Seu pai não devolveu o sorriso.
– Então é para isso que Robb Stark manda você de volta para mim depois de tanto tempo? Para que ganhe meu consentimento para este seu plano?
– O plano é meu, não de Robb – Theon falou orgulhosamente. Meu, tal como a vitória será minha, e, a seu tempo, a coroa. – Eu mesmo vou dirigir o ataque, se lhe agradar. Como recompensa, gostaria de pedir que me conceda domínio sobre Rochedo Casterly, depois de tomarmos o castelo dos Lannister – com o Rochedo, poderia dominar Lanisporto e as terras verdes do oeste, bem como os montes ricos em ouro que as rodeavam. Significaria riqueza e poder tais como a Casa Greyjoy nunca conhecera.
– Você se recompensa bem, por uma ideia e umas poucas linhas de garranchos – seu pai voltou a ler a carta. – O lobinho não diz nada sobre uma recompensa. Diz só que fala em seu nome, que devo escutá-lo e lhe dar minhas velas e espadas, e que, em troca, me dará uma coroa – seus olhos de sílex levantaram-se até encontrar os do filho. – Que me dará uma coroa – ele repetiu, com a voz tornando-se ríspida.
– Uma escolha ruim de palavras. O que quer dizer é…
– O que se quer dizer é o que se diz. O rapaz quer me dar uma coroa. E o que é dado pode ser tirado.
Lorde Balon atirou a carta no braseiro, juntando-a ao colar. O pergaminho encurvou-se, enegreceu e queimou-se. Theon ficou horrorizado.
– Enlouqueceu?
Seu pai lhe deu um forte tapa na cara com as costas da mão.
– Cuidado com a língua. Agora não está em Winterfell, e eu não sou Robb, o Rapaz, para que possa falar assim comigo. Sou Greyjoy, Senhor Ceifeiro de Pyke, Rei do Sal e Rocha, Filho do Vento Marinho e ninguém me dá uma coroa. Eu pago o preço de ferro. Tomarei a minha coroa, como Urron Redhand fez há cinco mil anos.

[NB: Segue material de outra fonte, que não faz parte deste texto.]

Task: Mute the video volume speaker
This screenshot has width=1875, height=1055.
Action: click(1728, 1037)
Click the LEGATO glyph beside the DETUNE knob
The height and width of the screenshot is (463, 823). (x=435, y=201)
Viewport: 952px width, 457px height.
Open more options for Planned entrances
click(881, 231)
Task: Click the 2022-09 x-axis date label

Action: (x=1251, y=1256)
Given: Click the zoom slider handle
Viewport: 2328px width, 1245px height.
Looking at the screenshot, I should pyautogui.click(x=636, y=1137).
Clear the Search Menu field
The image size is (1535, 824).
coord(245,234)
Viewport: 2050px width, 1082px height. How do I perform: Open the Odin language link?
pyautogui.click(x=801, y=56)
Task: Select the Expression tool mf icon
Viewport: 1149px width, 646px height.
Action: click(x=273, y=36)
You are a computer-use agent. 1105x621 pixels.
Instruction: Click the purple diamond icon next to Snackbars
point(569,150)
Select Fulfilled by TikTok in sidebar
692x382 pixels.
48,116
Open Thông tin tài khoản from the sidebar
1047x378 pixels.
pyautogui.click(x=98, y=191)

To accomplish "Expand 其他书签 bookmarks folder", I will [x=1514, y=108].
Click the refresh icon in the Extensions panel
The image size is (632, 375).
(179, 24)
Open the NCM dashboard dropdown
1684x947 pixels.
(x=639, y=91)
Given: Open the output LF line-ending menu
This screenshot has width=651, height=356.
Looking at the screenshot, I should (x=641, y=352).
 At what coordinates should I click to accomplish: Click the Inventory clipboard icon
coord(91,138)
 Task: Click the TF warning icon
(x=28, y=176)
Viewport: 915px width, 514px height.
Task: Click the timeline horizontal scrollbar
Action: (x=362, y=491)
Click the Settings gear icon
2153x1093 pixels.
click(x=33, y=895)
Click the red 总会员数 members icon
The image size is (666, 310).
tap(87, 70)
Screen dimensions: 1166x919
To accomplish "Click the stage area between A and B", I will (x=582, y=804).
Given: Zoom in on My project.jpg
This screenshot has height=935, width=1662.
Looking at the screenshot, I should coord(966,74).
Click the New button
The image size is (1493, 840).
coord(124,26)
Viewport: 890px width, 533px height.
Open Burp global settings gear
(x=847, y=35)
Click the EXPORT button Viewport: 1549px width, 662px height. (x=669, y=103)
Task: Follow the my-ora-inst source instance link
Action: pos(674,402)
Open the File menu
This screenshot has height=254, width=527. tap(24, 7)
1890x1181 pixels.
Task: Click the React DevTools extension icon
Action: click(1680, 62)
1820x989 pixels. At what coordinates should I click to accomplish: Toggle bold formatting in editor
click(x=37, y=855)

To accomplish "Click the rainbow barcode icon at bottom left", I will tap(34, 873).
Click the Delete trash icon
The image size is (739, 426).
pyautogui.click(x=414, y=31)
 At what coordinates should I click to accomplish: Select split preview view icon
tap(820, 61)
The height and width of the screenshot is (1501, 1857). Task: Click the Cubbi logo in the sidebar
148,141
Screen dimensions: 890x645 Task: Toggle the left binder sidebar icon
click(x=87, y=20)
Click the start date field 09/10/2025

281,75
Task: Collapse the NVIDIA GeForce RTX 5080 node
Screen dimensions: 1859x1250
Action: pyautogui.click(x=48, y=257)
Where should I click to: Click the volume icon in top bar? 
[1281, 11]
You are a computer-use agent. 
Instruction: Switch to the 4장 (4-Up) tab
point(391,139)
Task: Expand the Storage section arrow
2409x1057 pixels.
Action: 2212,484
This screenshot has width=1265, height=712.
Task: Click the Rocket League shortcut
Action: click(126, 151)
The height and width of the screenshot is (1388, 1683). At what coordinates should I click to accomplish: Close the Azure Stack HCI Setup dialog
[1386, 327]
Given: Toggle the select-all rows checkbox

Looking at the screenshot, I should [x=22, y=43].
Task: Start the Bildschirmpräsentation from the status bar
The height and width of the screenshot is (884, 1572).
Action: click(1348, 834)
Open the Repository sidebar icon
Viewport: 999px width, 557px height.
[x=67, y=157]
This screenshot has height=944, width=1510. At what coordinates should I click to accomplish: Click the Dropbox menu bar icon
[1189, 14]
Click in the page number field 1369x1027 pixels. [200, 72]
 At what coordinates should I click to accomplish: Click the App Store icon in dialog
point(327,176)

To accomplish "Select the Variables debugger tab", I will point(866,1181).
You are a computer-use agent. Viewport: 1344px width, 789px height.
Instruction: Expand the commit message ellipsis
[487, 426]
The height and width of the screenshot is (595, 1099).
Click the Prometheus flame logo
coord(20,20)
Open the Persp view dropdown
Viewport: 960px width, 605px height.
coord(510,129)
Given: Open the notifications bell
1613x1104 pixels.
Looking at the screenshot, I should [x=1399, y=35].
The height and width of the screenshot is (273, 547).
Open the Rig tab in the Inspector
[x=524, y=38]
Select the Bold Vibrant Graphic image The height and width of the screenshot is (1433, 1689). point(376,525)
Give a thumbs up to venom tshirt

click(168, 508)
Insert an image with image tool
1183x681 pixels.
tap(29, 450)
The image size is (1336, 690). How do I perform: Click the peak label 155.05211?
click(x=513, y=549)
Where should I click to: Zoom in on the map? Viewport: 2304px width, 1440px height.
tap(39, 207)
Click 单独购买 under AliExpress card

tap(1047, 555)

Theon recuou, afastando-se da fúria súbita no tom da voz de seu pai:
– Tome-a, então – cuspiu, sua face ainda formigando. – Proclame-se Rei das Ilhas de Ferro, ninguém vai se importar... Até que a guerra acabe, e o vencedor procure e encontre o velho tolo empoleirado em sua costa com uma coroa de ferro na cabeça.
Lorde Balon riu.
– Bem, pelo menos você não é um covarde. Não mais do que eu sou um tolo. Você acha que juntei meus navios para vê-los ancorar? Pretendo burilar um reino com fogo e espada... Mas não do oeste, e não a pedido do Rei Robb, o Rapaz. Rochedo Casterly é forte demais, e Lorde Tywin, muito astuto. Ah, podemos tomar Lannisporto, mas jamais o manteríamos. Não. Desejo uma ameixa diferente... Não tão suculenta nem doce, para ser sincero, mas que está lá no pé, madura e indefesa
Onde? Theon podia ter perguntado, mas então já sabia.
Daenerys
Os dothrakis chamaram o cometa de shierak qiya, a Estrela que Sangra. Os velhos resmungavam que era um prenúncio do mal, mas Daenerys Targaryen vira-o pela primeira vez na noite em que cremara Khal Drogo, quando então seus dragões despertaram. É o arauto da minha chegada, dizia a si mesma enquanto fixava os olhos no céu da noite com o coração maravilhado. Os deuses enviaram-no para me indicar o caminho.
Mas, quando expressou o pensamento em palavras, sua aia Doreah tremeu:
– Naquela direção ficam as terras vermelhas, Khaleesi. Um lugar sombrio e terrível, dizem os cavaleiros.
– A direção que o cometa aponta é a que temos de seguir – Dany insistiu, embora, na verdade, fosse a única aberta para ela.
Não se atrevia a virar para o norte, para o vasto oceano de mato que chamavam de mar dothraki. O primeiro khalasar que encontrassem engoliria seu esfarrapado bando, matando os guerreiros e escravizando os outros. As terras dos Homens-Ovelha ao sul do rio estavam igualmente proibidas. Eram poucos demais para se defenderem até desse povo pacífico, e os lhazarenos tinham poucos motivos para gostar deles. Poderia ter descido o rio na direção dos portos de Meereen, Yunkai e Astapor, mas Rakharo a prevenira de que o khalasar de Pono havia partido nessa direção, levando à sua frente milhares de cativos para vender nos mercados de gente que infestavam a costa da Baía dos Escravos.